The question from my response to castleofargh still stands, though: is there really such a thing as a "bad" DAC these days? I'm not talking about the more esoteric botique brands (since I'm not ever going to spend that much money), but it seems that the larger, established companies can hire people who really know what they're doing when it comes to the digital-to-analog conversion process. Microscopic evaluation of the output waveforms might reveal this or that, but am I going to really hear the difference? Even if I can, how am I, the consumer, supposed to know which microscopic difference is right and which is wrong?
That's a question that my limited knowledge can't answer. What's your opinion?
Having thought about why I was going to look at DAC SNR specs, I can say that I was using at it more from the standpoint of "engineering quality" (i.e., whether the manufacturer did a good job or not) rather than "sound quality."
Really, though, it just doesn't seem to matter that much. At this point, I'm more inclined to just compare features (how many formats are decoded, does it have a USB input, etc.) to determine if a DAC/DAP/streamer will meet my needs rather than nitpick the technical specs. Is that misguided?
Or, if you'll tolerate another question, if you were shopping for a DAC, what would you look for?
Do you need a high end DAC? Do you need 24 bit? Do you need to spend a lot of money? Nope.

■ **EXERCISE A**
Answer these questions about the post on DACs, one line each:
(i) From what standpoint does the writer say they were looking at DAC SNR specs?
(ii) What two features does the writer give as examples to compare?
(iii) What one-word answer does the final paragraph give to its own questions?
■ **EXERCISE B**
Proceed with the post on DACs, writing on from the point where it stops.

■ **RECORD LIST**
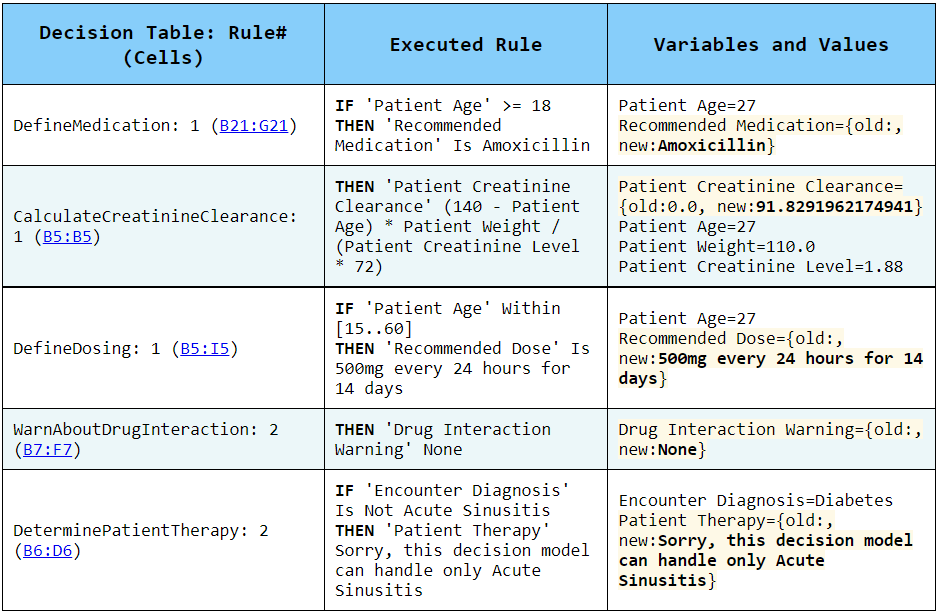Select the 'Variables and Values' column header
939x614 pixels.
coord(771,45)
* * *
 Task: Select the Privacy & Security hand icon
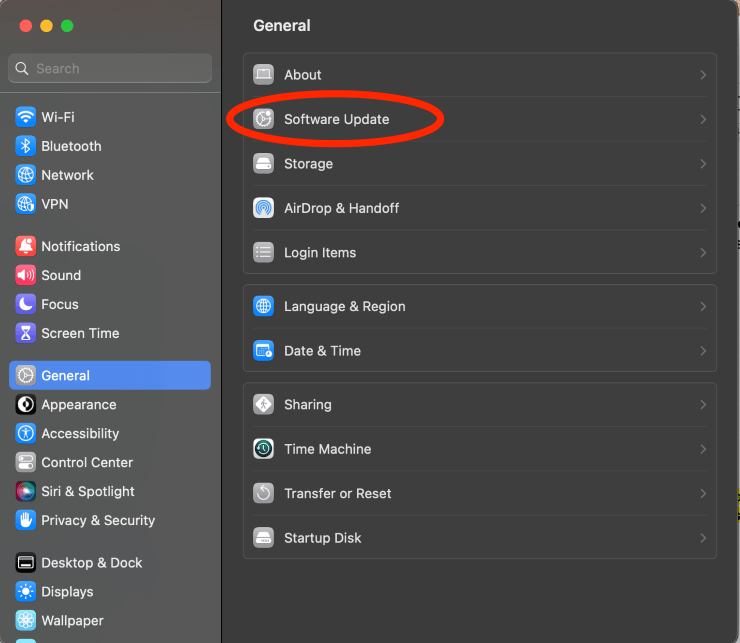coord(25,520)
...
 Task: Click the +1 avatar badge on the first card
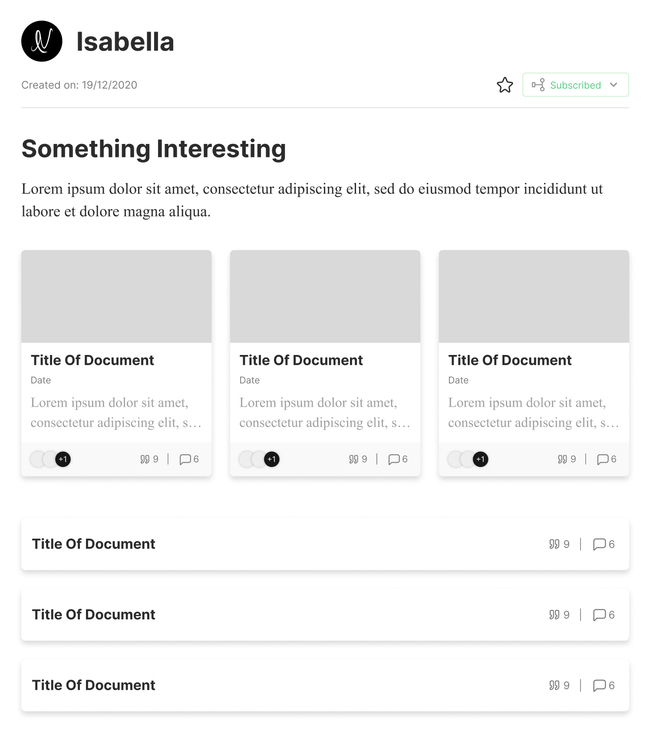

■ **ANSWER A**
(i) From the standpoint of "engineering quality," meaning whether the manufacturer did a good job, rather than "sound quality."
(ii) How many formats are decoded and whether it has a USB input.
(iii) Nope.

■ **ANSWER B**
If I was shopping for a DAC, I would look for a player that didn't require an external DAC. The same goes for amps. I's look for headphones that didn't require amping. I'd take the money I saved and spend it on better headphones.
Edited by bigshot - 4/14/14 at 2:16pm
Many (but certainly not all) portable digital players are audibly transparent, including many cell phones. There are a couple of common problems to look for though. The two I have personally noticed with some players are an audible noise floor and significant output impedance. An audible noise floor is easy to detect - play a silent audio file, or an audio file with a silent passage at the maximum volume you would ever listen to the player using your most sensitive set of headphones. If you can't hear any noise or hiss, it isn't a problem. As for the output impedance, that can be harder to find. With some headphones, this isn't an issue (dynamic IEMs don't tend to have a problem with this, for example), but with other headphones, it can be a significant problem. With balanced armature IEMs, a high output impedance can cause significant distortions in the frequency response, due to the significant variation in the impedance of the IEM with frequency, and with some low-impedance headphones that use electrical damping to control the driver at low frequencies (for example the older Denon AH-Dx000 series), a high output impedance can cause the bass to become boomy and distorted.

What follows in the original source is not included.